#### CHECK YOUR UNDERSTANDING:
(a) Would you reproduce the passage of the St. Joseph article between "When illness finally" and "that terrorize us.", inclusive, word for word?
(b) Can you carry on the article about St. Joseph from the point where it stops?

[DOCUMENT SECTION — start]

4 Ways St. Joseph Can Help You This Year

Dominican Friars | February 28, 2024

The saints are like good friends—their examples inspire us, and they actually help us in our difficulties. When Pope Francis announced the Year of St. Joseph, he pointed us to one of the best role models and intercessors. St. Teresa of Avila once said, “I don’t recall up to this day ever having petitioned him for anything that he failed to grant.” So, here are a few ways St. Joseph can help us this year.

1) Fear & Sickness

With the Covid-19 pandemic raging, we’re surrounded by sickness and fear. St. Joseph knew something about both. After the joy of Christmas, an angel warned him, “Rise, take the child and his mother, and flee to Egypt, and remain there till I tell you; for Herod is about to search for the child, to destroy him” (Matt 2:13). With alarm bells ringing, Joseph kept calm. Because he knew how dearly God loved them, he didn’t let fear control him. He took all the necessary precautions, but he knew God was in control. 

When illness finally came, Joseph had Jesus and Mary by his side; their love never abandoned him when he was isolated from everyone else. 

In the Litany of St. Joseph, we pray to him as Solace of the wretched, Hope of the sick, Patron of the dying, and Terror of demons. In our fear and isolation, he can comfort us, stir up our hope, prepare us for heaven, and chase away the demons that terrorize us.

2) Silence & Peace

Joseph didn’t talk very much—at least, we don’t have any of his words. In his book, Joseph the Silent, Michel Gasnier comments that Joseph’s “only pride then lay in fulfilling God’s designs, quietly, peacefully, so silently that the Evangelist can give us no word of his. In all the strange situations in which God placed him, he remained calm and silent” (Gasnier, 183).

[DOCUMENT SECTION — finish]
[EXTRACTED RECORDS — start]

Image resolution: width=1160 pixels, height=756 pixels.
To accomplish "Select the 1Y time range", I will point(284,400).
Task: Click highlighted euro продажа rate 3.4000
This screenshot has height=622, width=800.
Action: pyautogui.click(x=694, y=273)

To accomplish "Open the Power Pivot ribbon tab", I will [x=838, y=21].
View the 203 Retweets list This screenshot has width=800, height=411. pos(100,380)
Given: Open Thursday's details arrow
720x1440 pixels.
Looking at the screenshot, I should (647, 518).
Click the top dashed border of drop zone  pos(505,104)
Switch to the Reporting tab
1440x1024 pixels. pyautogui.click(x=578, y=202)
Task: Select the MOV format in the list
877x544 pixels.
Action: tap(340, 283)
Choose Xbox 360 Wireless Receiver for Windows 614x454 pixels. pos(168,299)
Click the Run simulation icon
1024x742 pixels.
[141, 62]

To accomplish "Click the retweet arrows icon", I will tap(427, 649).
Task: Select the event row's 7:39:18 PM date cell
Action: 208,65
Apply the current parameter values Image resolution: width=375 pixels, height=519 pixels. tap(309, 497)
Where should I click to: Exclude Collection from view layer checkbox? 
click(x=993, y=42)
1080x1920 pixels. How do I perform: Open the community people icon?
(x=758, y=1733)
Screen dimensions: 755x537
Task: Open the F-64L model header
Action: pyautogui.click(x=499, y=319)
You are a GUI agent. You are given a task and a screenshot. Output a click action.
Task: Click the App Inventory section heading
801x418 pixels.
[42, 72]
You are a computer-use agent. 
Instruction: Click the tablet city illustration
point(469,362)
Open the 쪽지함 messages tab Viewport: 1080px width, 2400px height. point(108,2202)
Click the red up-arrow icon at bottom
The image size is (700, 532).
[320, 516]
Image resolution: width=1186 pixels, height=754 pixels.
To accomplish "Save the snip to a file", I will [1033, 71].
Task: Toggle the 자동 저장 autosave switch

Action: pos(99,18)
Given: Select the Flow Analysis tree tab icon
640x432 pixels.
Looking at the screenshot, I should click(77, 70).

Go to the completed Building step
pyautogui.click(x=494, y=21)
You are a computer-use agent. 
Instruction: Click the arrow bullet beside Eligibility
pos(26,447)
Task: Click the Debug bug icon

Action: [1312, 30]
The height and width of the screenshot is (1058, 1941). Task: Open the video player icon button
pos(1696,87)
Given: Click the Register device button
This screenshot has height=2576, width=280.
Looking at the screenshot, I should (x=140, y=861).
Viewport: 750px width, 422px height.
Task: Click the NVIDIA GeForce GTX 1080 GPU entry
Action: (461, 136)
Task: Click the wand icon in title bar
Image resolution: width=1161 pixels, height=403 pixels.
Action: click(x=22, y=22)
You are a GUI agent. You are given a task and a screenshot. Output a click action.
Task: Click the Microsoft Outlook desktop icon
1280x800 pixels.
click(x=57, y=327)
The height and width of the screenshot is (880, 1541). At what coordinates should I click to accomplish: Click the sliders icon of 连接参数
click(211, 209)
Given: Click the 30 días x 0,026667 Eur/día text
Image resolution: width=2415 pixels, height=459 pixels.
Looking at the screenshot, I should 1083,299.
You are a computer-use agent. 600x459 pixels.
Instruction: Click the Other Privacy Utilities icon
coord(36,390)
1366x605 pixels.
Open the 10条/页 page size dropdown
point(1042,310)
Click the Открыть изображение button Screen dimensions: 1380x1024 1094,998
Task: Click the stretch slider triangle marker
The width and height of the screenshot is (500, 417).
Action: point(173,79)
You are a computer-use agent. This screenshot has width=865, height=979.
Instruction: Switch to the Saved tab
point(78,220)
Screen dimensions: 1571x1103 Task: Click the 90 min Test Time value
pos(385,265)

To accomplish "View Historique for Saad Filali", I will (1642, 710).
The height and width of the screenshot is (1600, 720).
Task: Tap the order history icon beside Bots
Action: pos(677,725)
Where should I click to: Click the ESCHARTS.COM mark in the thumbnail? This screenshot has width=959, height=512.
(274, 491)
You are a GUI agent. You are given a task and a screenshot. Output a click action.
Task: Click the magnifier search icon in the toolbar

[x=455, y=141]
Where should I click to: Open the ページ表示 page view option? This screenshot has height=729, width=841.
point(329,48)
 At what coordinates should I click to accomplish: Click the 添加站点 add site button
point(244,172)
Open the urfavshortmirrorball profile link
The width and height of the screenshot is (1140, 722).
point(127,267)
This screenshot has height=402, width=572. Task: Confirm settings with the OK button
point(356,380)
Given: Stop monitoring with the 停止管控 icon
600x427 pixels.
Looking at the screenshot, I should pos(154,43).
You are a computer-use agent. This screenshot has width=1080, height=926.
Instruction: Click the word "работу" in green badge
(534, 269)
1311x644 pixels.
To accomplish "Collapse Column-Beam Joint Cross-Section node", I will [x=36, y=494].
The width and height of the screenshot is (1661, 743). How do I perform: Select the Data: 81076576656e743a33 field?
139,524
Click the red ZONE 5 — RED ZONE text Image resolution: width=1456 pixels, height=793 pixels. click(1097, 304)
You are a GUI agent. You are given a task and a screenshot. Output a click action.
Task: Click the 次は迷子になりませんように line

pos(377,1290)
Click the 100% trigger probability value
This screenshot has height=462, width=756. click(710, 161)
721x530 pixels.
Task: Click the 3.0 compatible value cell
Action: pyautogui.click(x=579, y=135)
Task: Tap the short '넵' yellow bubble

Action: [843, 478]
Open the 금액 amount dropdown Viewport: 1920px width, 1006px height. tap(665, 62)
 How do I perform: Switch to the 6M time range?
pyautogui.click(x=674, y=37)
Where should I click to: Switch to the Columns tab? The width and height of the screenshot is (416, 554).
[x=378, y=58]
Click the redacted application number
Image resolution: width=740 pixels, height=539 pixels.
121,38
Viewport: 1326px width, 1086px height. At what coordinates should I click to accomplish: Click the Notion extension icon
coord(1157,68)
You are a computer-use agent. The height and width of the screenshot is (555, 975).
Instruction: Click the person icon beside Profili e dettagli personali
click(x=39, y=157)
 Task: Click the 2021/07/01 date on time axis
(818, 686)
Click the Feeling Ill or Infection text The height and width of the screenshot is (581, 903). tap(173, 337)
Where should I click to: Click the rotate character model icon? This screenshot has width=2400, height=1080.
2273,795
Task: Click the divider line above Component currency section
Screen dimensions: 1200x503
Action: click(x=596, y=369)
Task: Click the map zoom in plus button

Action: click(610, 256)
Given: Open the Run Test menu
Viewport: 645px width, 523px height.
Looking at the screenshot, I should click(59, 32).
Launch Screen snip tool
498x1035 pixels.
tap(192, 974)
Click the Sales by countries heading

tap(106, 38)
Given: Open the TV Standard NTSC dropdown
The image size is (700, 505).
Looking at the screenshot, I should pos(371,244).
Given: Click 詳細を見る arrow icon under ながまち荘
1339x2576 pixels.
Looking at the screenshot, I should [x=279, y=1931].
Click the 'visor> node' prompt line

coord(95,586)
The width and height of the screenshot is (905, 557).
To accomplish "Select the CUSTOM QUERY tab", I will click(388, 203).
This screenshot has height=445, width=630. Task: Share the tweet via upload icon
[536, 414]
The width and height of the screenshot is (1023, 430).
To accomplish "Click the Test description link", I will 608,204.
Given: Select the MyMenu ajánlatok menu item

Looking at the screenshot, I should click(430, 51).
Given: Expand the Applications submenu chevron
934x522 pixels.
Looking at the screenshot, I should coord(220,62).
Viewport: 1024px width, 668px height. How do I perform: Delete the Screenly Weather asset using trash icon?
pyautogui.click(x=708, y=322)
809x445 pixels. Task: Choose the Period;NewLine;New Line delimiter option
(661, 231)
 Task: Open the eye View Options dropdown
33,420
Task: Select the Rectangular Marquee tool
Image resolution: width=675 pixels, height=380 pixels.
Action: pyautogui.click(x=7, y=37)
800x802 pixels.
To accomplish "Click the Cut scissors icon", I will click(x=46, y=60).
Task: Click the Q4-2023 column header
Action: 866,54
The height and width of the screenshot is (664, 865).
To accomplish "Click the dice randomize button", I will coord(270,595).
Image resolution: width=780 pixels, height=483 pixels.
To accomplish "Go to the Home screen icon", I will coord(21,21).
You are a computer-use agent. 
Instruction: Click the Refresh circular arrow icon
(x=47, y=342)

[EXTRACTED RECORDS — finish]

#### RESULTS FOR EACH TASK:
(a)
When illness finally came, Joseph had Jesus and Mary by his side; their love never abandoned him when he was isolated from everyone else. 

In the Litany of St. Joseph, we pray to him as Solace of the wretched, Hope of the sick, Patron of the dying, and Terror of demons. In our fear and isolation, he can comfort us, stir up our hope, prepare us for heaven, and chase away the demons that terrorize us.

(b)
Saying that 2020-2021 has had its “strange situations” is a massive understatement. All the noise and drama around us—flashing news reports and raucous political disturbances—upset our interior tranquility. We can take our cue from Joseph and dial down the exterior noise. Turning off the TV, taking out the earbuds, and putting down the phone, we can ask Joseph to bring us peace. Then, in the quiet, we might hear God saying “Peace I leave with you; my peace I give to you” (Jn 14:27).

3) Openness to God

Because silence and peace reigned in Joseph’s heart, he was open to God’s direction in his life. We don’t know what Joseph was planning for his life, but it’s a sure bet he didn’t think that it would include marrying the Mother of God and raising the Son of God. But, he happily accepted the unexpected mission to care for Jesus and Mary (Matt 1:18–25). 

Joseph lived the words, “Thy will be done” from the Lord’s Prayer. He “did not know where God would lead him; it was enough that God knew” (182). That attitude of obedience brought Joseph the greatest happiness—it gave him Mary and Jesus as his family. 

Joseph, most obedient, pray for us so that we might place our whole lives in God’s hands and trust in his will, which is always for our good.

4) True Greatness

Open to God and obedient, we’ll do great things, but great things like Joseph did. In our culture, many people dream of making it big in Hollywood or New York, becoming famous, or distinguished. Or, sometimes, people just want to go viral. Whether it’s that tweet or tik-tok, we crave the exhilaration of celebrity. 

Joseph teaches us that true greatness doesn’t look like that. True greatness isn’t always flashy. Sometimes, it is hidden. Greatness is forged in the daily grind of loving and serving God and neighbor. 

Joseph never went viral. In their earthly lives, Jesus and Mary got all the attention. And that is just how Joseph wanted it. He knew that greatness doesn’t mean clawing your way to the top. Hidden yet faithful, silent yet consistent, Joseph provided a home for Mary and Jesus, protecting them and providing for them. It might not have been showy, but it set the stage for the redemption of the world. 

Gasnier gets at the core of Joseph’s greatness: “And his final word is that the essential thing is not to appear, but to be; not to bear a title, but to serve” (186). In an age of Instas and Finstas with facades and fake personas, Joseph can help us avoid trying to appear great and seek instead to actually be great.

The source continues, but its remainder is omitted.